## Records

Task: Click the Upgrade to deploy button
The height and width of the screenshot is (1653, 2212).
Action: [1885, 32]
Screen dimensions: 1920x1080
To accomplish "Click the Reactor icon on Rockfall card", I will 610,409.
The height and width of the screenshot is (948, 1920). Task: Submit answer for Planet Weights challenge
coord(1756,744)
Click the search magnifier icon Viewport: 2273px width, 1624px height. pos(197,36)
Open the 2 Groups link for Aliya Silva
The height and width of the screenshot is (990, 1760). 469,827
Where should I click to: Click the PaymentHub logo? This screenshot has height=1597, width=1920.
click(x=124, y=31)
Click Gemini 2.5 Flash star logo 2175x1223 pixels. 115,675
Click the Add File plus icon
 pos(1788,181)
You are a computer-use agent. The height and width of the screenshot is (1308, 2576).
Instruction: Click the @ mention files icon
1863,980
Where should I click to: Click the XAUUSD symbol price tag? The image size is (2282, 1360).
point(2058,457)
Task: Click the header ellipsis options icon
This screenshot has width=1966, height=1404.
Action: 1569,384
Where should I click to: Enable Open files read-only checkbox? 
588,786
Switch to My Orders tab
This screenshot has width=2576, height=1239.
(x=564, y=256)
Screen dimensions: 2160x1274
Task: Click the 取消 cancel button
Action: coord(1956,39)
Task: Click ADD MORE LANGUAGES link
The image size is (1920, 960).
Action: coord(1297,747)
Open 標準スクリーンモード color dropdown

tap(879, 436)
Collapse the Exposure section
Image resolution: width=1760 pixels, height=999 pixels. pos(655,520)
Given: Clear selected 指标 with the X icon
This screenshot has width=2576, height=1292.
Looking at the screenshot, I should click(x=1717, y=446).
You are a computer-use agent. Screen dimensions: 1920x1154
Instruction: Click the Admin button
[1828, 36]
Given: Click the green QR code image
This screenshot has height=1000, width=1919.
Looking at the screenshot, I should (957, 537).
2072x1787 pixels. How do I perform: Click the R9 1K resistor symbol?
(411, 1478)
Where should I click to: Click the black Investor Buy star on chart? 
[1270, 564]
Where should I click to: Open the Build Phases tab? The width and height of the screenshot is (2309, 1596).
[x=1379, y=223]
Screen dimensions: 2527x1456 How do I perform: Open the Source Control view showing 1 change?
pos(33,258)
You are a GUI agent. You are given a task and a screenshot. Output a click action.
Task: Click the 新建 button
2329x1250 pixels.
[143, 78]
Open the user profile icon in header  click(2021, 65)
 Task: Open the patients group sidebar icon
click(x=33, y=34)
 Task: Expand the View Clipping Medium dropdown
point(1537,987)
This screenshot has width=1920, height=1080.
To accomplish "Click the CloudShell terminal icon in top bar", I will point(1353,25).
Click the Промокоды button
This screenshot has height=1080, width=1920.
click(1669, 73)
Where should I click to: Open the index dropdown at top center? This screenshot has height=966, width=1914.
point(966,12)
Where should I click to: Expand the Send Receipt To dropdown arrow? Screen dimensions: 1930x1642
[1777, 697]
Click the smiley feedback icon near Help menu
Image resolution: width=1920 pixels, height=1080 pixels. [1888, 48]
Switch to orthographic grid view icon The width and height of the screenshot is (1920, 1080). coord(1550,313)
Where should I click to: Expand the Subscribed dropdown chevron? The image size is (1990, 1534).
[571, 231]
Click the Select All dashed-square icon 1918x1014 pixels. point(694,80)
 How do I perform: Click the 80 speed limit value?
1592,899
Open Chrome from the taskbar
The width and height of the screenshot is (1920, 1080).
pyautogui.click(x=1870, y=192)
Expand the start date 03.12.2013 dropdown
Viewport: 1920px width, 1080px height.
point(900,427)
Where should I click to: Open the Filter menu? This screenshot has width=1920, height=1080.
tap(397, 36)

## What needs to be done
For the entries shown above, give the number of lines that include the word "will", without any other text.

## Reply to the exercise
2